“Our Pussies singing. Our Pussies Ringing. Our Pussies dancing. Our Sammy singing a Serious solo Song.”
“Pussyland” is one part of a series of children’s books sold in Australia as “Childland.” Published in 1906, there is a copy of “Pussyland” for sale online for about a hundred dollars. I am keeping the location secret in case I suddenly inherit a fortune from a distant relative.
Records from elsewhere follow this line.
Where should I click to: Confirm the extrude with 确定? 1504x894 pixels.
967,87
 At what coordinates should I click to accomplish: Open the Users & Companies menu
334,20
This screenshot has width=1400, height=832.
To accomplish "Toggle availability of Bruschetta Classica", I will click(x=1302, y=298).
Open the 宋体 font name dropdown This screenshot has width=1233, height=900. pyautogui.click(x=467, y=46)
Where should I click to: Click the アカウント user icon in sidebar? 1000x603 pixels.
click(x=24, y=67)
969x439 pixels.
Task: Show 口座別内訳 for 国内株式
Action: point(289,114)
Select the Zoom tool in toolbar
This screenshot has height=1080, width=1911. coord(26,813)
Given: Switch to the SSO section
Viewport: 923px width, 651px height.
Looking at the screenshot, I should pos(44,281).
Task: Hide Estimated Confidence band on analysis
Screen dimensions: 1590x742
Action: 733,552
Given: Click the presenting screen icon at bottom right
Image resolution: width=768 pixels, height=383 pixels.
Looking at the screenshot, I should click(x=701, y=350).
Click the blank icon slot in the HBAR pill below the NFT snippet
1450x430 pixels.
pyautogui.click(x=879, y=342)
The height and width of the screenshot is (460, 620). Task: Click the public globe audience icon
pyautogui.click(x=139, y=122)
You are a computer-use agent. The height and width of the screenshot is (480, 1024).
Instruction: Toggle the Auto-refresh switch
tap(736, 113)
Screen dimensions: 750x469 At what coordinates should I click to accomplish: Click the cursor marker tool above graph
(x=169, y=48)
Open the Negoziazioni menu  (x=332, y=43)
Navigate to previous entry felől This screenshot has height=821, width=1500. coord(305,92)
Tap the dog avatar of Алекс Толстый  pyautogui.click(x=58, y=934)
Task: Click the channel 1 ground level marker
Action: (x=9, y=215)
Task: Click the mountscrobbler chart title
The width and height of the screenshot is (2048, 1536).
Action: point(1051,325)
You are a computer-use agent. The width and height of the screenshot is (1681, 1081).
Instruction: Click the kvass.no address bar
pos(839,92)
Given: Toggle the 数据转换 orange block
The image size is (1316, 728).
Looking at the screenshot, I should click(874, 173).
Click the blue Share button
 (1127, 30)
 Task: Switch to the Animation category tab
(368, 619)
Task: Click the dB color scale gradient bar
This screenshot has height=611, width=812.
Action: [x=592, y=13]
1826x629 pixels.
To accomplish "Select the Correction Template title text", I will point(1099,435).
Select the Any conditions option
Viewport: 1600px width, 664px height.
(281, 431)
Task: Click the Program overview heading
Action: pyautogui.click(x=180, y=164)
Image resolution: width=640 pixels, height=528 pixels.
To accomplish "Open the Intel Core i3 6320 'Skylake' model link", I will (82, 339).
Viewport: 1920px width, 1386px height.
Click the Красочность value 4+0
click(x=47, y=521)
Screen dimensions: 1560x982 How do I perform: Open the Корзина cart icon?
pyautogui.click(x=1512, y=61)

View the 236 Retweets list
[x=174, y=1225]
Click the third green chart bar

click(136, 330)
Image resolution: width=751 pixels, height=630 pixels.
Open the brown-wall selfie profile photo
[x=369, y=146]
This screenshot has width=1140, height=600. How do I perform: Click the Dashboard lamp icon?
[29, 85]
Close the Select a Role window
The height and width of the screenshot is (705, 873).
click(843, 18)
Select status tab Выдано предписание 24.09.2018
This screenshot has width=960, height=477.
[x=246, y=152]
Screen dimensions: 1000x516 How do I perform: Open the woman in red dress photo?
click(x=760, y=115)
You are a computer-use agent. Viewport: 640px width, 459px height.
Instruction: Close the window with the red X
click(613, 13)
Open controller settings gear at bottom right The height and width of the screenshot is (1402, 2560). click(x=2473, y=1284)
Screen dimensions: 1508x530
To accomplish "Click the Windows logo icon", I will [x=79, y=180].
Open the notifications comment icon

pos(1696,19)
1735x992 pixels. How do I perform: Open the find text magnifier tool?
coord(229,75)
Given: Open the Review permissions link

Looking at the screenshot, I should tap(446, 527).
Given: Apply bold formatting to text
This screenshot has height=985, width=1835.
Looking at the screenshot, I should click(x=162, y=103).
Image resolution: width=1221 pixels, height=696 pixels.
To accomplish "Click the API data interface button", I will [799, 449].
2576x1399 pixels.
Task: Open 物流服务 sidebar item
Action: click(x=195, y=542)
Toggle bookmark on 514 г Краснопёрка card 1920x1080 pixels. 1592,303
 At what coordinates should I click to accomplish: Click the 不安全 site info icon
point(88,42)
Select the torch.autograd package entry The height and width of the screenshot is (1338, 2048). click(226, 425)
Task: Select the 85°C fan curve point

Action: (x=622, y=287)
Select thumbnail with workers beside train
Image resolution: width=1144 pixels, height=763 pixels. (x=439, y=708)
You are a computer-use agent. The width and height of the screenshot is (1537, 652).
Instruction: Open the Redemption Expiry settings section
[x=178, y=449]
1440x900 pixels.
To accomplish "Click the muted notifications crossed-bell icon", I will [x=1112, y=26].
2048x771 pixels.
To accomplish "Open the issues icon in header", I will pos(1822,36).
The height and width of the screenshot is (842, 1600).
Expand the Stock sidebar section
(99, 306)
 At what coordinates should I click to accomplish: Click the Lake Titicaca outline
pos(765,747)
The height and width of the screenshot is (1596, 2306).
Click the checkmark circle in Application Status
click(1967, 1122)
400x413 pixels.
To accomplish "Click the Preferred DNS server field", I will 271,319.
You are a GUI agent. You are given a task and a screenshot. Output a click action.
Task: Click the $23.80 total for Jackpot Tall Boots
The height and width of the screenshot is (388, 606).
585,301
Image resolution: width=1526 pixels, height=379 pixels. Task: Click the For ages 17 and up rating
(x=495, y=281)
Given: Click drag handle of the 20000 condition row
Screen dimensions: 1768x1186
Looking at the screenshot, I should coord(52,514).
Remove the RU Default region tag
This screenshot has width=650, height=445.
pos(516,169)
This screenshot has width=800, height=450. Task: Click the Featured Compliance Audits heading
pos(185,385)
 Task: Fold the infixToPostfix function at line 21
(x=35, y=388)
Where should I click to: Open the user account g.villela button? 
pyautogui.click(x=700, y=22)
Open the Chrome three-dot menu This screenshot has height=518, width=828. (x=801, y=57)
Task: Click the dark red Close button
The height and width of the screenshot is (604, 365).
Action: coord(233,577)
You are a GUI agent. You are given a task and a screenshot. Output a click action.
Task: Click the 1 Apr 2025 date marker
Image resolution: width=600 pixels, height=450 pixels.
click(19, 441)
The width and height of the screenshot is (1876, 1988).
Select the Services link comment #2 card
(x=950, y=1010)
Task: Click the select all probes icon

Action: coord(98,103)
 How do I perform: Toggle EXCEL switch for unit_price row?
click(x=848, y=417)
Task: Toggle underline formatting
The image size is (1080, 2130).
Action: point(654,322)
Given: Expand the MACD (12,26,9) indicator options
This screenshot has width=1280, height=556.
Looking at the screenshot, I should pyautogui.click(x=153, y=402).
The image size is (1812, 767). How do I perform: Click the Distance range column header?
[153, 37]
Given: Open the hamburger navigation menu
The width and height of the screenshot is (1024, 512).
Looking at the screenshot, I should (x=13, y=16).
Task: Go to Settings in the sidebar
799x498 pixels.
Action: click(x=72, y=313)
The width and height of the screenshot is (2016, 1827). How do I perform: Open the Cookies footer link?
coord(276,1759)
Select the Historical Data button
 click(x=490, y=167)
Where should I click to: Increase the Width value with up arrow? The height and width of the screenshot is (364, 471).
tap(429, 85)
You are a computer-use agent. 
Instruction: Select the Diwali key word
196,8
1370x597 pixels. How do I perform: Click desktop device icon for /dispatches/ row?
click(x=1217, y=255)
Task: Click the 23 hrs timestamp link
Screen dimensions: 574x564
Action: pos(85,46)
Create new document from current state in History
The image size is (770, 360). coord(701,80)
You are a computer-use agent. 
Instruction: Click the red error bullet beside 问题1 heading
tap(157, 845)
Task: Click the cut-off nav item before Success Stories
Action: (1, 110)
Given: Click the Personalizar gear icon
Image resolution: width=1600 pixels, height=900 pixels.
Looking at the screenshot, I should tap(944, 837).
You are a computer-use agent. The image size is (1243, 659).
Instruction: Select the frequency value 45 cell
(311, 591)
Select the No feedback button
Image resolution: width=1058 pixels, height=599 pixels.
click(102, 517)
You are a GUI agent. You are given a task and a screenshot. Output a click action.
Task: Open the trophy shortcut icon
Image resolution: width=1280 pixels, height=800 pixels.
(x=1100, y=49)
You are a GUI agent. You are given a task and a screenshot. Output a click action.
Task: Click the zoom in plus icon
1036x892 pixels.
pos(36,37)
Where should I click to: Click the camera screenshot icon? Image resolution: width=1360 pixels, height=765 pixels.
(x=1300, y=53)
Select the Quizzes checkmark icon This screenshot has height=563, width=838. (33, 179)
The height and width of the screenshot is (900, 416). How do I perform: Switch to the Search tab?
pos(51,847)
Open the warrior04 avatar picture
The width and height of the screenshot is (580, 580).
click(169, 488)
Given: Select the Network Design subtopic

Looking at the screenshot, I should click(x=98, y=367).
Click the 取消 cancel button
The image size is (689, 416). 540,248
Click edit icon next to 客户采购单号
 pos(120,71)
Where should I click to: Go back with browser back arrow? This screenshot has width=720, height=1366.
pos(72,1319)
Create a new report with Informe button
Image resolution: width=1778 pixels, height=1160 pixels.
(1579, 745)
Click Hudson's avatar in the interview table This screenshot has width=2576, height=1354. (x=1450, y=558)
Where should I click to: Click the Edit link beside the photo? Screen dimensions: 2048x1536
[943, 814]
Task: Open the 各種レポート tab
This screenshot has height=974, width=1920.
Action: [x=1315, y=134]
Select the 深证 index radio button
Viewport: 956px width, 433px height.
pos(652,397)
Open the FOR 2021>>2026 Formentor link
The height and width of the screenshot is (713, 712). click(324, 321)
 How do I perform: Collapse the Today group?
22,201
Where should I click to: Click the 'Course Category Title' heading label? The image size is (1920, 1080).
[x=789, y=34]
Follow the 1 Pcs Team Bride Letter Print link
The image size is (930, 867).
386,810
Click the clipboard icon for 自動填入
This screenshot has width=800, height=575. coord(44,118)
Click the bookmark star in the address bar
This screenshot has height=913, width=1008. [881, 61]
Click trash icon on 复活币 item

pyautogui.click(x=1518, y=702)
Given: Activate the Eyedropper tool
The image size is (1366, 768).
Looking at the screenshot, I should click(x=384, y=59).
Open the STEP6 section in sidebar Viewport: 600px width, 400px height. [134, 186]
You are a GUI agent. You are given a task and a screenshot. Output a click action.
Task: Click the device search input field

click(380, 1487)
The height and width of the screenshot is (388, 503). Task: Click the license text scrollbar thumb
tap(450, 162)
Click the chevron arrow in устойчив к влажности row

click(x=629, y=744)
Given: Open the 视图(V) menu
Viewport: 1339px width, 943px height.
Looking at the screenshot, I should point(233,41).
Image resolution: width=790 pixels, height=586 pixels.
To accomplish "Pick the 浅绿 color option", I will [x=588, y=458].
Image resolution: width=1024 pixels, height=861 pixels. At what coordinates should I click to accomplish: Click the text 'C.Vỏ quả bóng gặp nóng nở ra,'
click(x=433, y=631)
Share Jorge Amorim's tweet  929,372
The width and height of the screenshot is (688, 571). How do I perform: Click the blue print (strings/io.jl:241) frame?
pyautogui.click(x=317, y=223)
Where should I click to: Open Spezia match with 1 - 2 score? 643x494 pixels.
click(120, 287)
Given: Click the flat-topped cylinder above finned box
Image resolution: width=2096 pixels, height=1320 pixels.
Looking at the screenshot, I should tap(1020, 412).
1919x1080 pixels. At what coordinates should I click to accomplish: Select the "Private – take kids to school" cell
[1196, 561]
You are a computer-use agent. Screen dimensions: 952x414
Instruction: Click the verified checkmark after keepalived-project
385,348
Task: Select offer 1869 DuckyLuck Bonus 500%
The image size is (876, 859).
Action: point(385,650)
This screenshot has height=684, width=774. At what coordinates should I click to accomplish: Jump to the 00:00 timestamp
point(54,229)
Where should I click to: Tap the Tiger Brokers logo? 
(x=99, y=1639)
People in 1906 liked to see cats looking like cats. Not for them the cute-tification of the small tiger, the backyard terror, the deadly pouncer upon mice and birds. The “Hello Kitty” line is among the most stylized and least catlike. We like ‘em cute and cartoony, but the Edwardians wanted their cats beasty and a little wild. The serious bell ringers, the maw-stretching singers, “Sammy” in his tux fur, and the little girl kittens spreading wide their skirts to trip the light fantastic claw have much more charm to my eye. Oh, I wish I could see the other 16 pages of this book with illustrations in both black and white and color. What are the other pussies doing? Driving cars? Cooking fish for dinner? I want to know!
How did “pussy” acquire its modern meaning, its link to something other than cats? My guess is that both have fur and people like to pet them — and that’s all I’m saying, folks!
Whence came “Pussyland?” Edward William Cole, who published and sold this little book at his “E. W. Book Arcade,” ran a business known as “the palace of the intellect.”
But it was much more fun than that.
Customers could ignore the books and choose to eat and drink, listen to bands playing, look at themselves in wall-to-wall mirrors and watch the antics of live monkeys. There was a confectionary department where changing displays had oddities such as the toy hen that “laid” a tin of candy. Costumed jugglers entertained, exotic displays and installations pleased the eye – and this reputedly biggest bookstore on earth even had corners for readers to read books. It was the early Borders chain in hyper mode – the social center of Melbourne – and known far beyond Australia’s shores.
It was only a matter of time before Cole began to publish his own material, and “Pussyland” with its seriously purposeful cats and kittens is a most charming example. Sing, ring, dance, and solo on dear pussies – oh, please, won’t someone republish this little treasure?